Ruim mesmo é ter de aguentar a impertinência de Jader Barbalho jactando-se de ter tido votos (1,8 milhão) em quantidade superior às assinaturas (1,6 milhão) recolhidas em apoio à Lei da Ficha Limpa. Inclusive porque não é verdade: depois da apresentação formal da proposta à Câmara, a iniciativa recebeu mais de 5 milhões de adesões via internet.
Tirando isso e alguma frustração pelo fato de o Supremo Tribunal Federal não ter seguido, no voto de desempate do ministro Luiz Fux, a orientação que adota desde 1989, de que condições de elegibilidade não estão submetidas ao princípio da anterioridade e, portanto, não precisam estar em vigor um ano antes das eleições, está tudo nos conformes.
O Congresso foi obrigado a fazer o que a maioria dos parlamentares não queria, instituindo uma barreira para candidatos com contas em aberto na Justiça, e a lei já foi genericamente considerada constitucional pelo STF.
Há, é verdade, pontos que ainda podem vir a ser contestados isoladamente por candidatos que se sentirem prejudicados. Por exemplo: são válidos julgamentos feitos por conselhos profissionais? Os prazos de punição não seriam exorbitantes? Condenações por improbidade administrativa, como prevê a lei, podem cassar uma candidatura? E atos cometidos antes da aprovação da lei podem ser levados em conta?
São questões que suscitam polêmica. O ministro Marco Aurélio Mello já se manifestou contra a aplicação da inelegibilidade retroativa. Mas o senador Demóstenes Torres, procurador de Justiça, lembra que o Supremo aceitou o princípio de que a lei pode "retroagir para prejudicar" quando declarou constitucional a cobrança de contribuição para os inativos da Previdência Social.

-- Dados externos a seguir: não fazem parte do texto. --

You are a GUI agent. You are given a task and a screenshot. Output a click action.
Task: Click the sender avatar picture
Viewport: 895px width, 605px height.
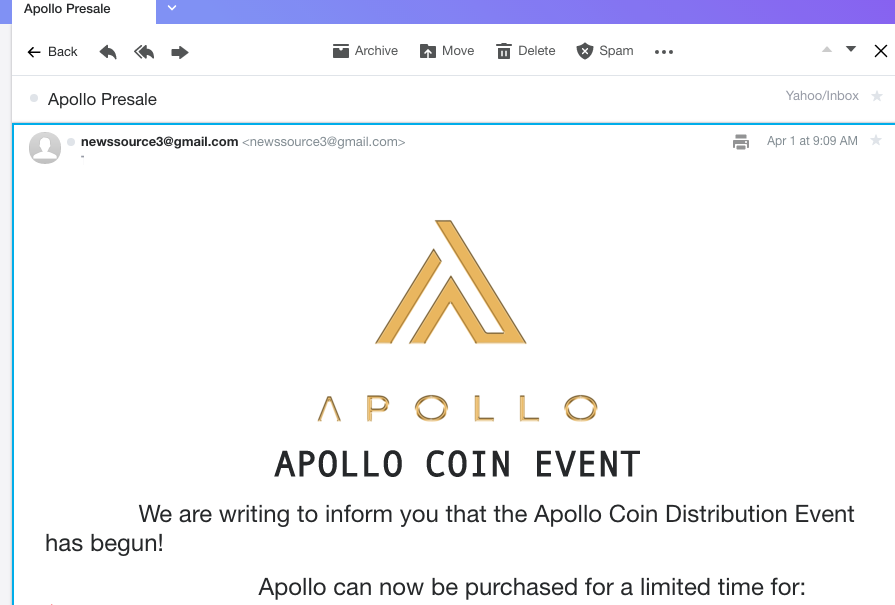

Que a lei vale é fato, mas é fato também que o STF será instado a voltar a se pronunciar por provocação dos candidatos que se enquadrem na categoria "ficha-suja" e, portanto, caberá ao tribunal zelar pela aplicabilidade da lei.
A julgar pela posição da maioria do tribunal e das saudações feitas ao seu objetivo exceção feita a dois ou três ministros que não nutrem simpatia pela quebra da presunção de inocência até que os processos transitem em julgado , há relativa segurança de que a Justiça não vai torná-la letra morta na prática.
De qualquer modo, conviria à sociedade manter-se mobilizada em torno da validade do preceito geral: o de que, como disse o ministro Ayres Britto, "o político que desfila pelo Código Penal com sua biografia não pode ter a ousadia de se candidatar". Ou seja, quem pretende exercer mandato representativo não pode carregar consigo folhas corridas.
Tal exigência não tem nada a ver com agressão aos direitos das minorias nem fere princípios democráticos. De novo, o exemplo já batido, mas incontestável: se é vedado o acesso de processados aos concursos públicos, por que autorizar o ingresso de condenados por órgão colegiado ao Congresso?
Isso não significa dizer que devam ser alimentadas as manifestações de ira ou menosprezo ao Supremo. Tampouco são aceitáveis como resultado de frustração popular conclusões segundo as quais a indiferença à vida política seja o melhor remédio, dado que "nada muda mesmo".
Cumpre lembrar que ministros do Supremo não tomam decisões baseados em vontades pessoais. Interpretam a Constituição. O Congresso, se quisesse, poderia ter votado uma lei semelhante há mais tempo propostas em tramitação no Legislativo não faltavam para isso e de forma juridicamente mais perfeita.
Bem como poderia, mediante reforma do sistema eleitoral, dar ao eleitor instrumentos efetivos de punição pelo voto.
Da parte da sociedade, a existência do debate em torno de uma questão até a aprovação da Lei da Ficha Limpa relegada a um segundo plano, sem sombra de dúvida ajudará o eleitorado a fazer a sua parte na hora de escolher o candidato.
Ademais, não seria a simples aprovação de uma lei que de uma hora para outra modificaria uma dinâmica malsã arraigada desde os primórdios da República.
Democracia é assim mesmo: dá um trabalho danado, requer paciência, mas vale o esforço.